*INSTRUCTIONS FOR THE TASK*. Everything in the listing that follows should be reproduced exactly except the pictures.

::::

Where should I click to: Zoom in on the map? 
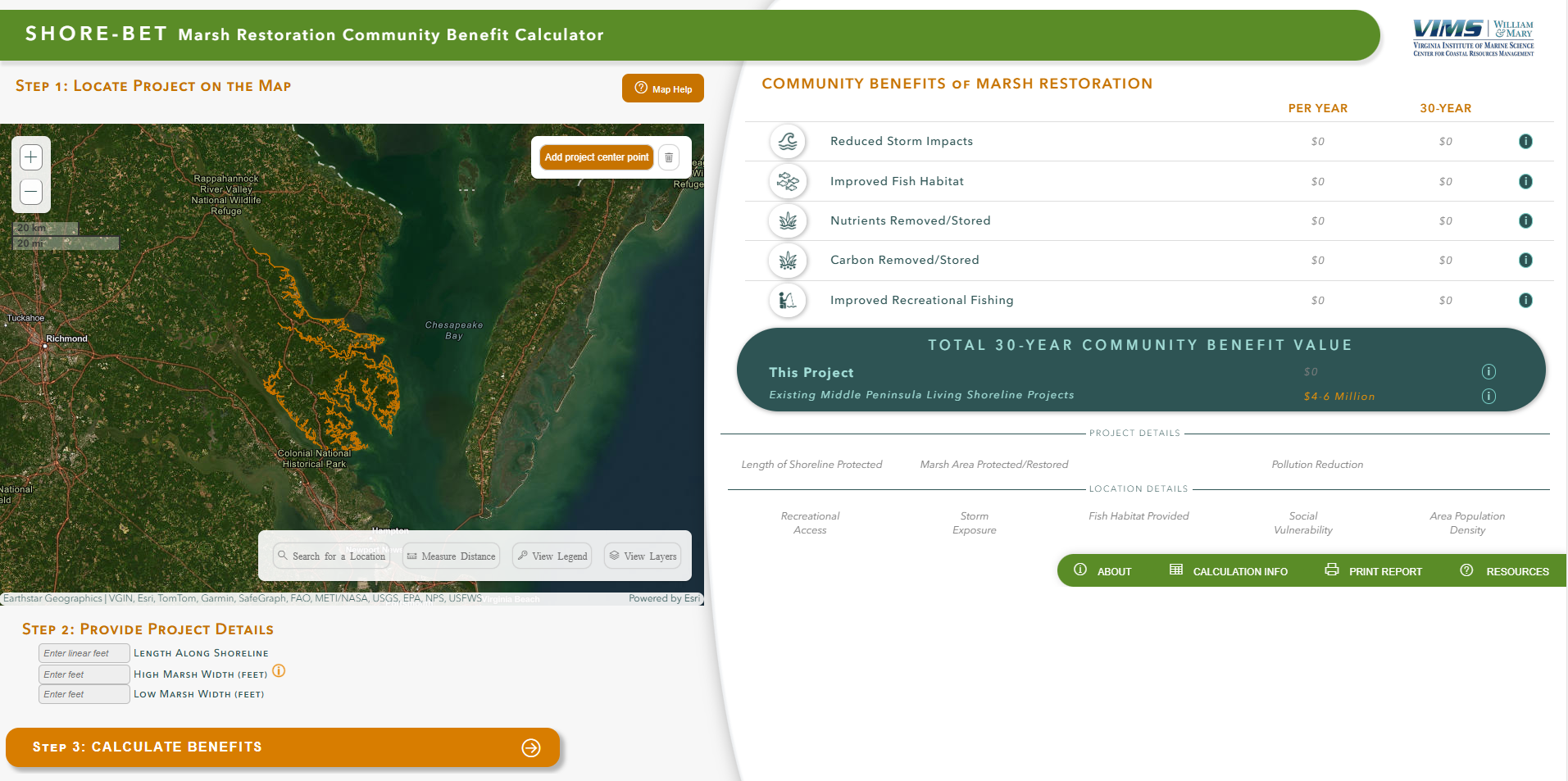(x=30, y=157)
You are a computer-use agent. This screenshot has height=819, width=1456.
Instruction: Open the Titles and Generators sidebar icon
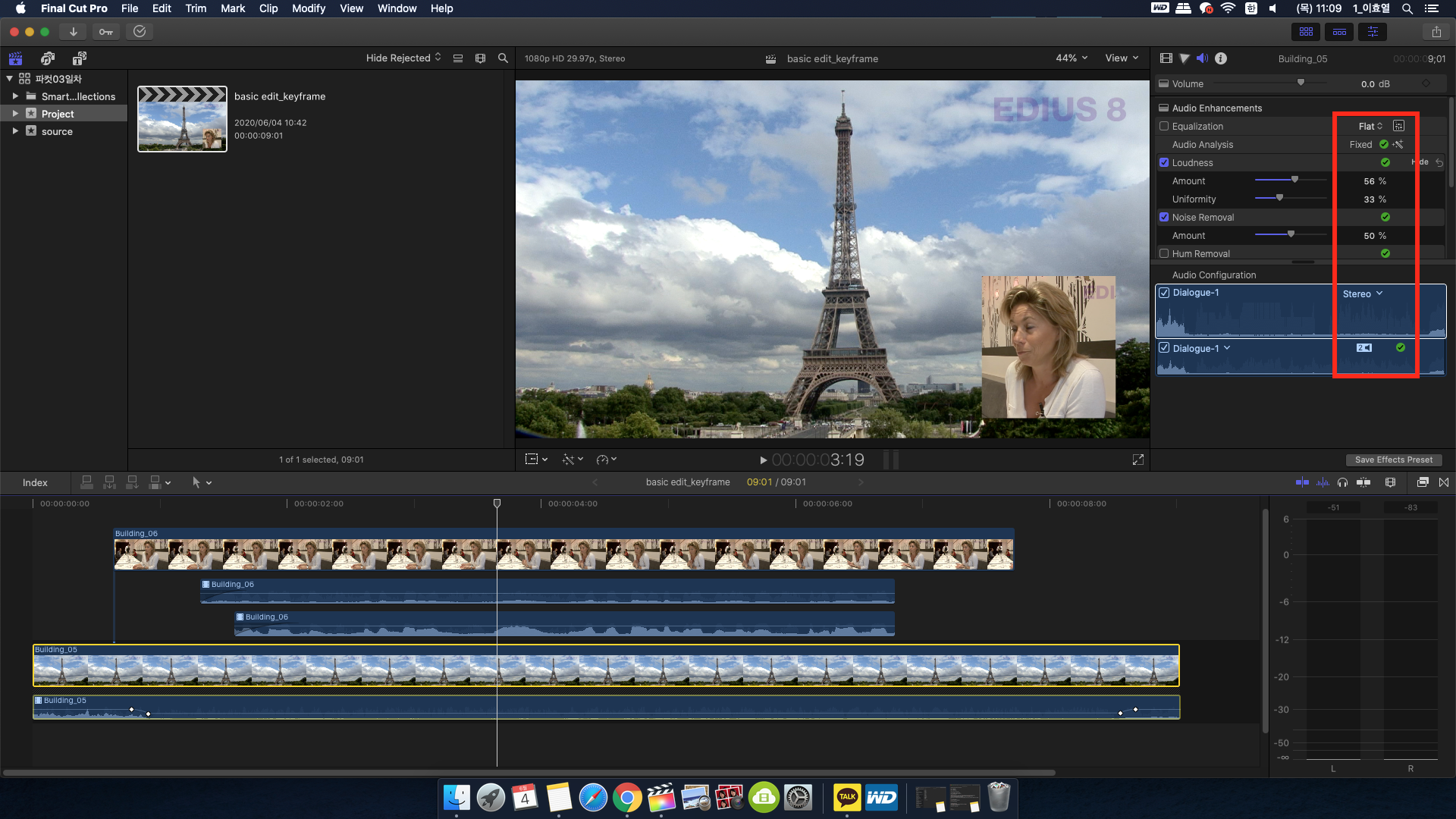click(x=79, y=58)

::::

*RESULT OF THIS EXERCISE*.
Where should I click to: Zoom in on the map? 
(x=30, y=157)
You are a computer-use agent. This screenshot has height=819, width=1456.
Instruction: Open the Titles and Generators sidebar icon
click(x=79, y=58)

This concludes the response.